Bioactive metabolites from an endophytic fungus of Aspergillus species isolated from seeds of Gloriosa superba Linn.

Abstract

A fungal isolate out of 22 endophytic fungi, isolated from the different parts of medicinal plant Gloriosa superba, was subjected to bioassay guided fractionation. This fractionation resulted in the isolation of a novel bioactive metabolite along with three other known compounds. The structures of compounds were assessed on the basis of their spectroscopic analysis. Isolated compounds were also assayed for their biological potential.

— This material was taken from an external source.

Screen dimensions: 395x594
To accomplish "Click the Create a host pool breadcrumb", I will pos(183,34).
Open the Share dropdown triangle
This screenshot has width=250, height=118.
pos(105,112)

Compounds, in comparison to standard antimicrobial agents, were tested for their antimicrobial activity against five human pathogenic bacteria: Staphylococcus aureus (MTCC 96), Bacillus subtilis (MTCC 2451), Escherichia coli (MTCC 82), Pseudomonas aeruginosa (MTCC 2642), and Salmonella typhimurium (MTCC 1251), and three pathogenic fungal strains: Saccharomyces cerevisiae (MTCC 172), Candida albicans (MTCC 3018), and Cryptococcus gastricus (MTCC 1715). The compounds were also evaluated for their anticancer potential against six cancer cell lines, viz., A-549, HEP-2, MCF-7, OVCAR-5, THP-1, and CVI-1. Compound 4 which is isolated for first time from any endophytic fungi, exhibited significant antimicrobial and cytotoxic activity. All the fungal strains were considerably inhibited by the compound. Leukemic cancer cell line THP-1 and Breast cancer cell line: MCF-7 were significantly inhibited by 2 and 4. Compound 4 inhibited these cell lines with IC50 30 μg/mL and 50 μg/mL, respectively, and was found to possess potency comparable to standard anticancer agents Mitomycin-c and 5-FU. Compound 4 also inhibited Lung cancer cell line—A-549 and CV-1.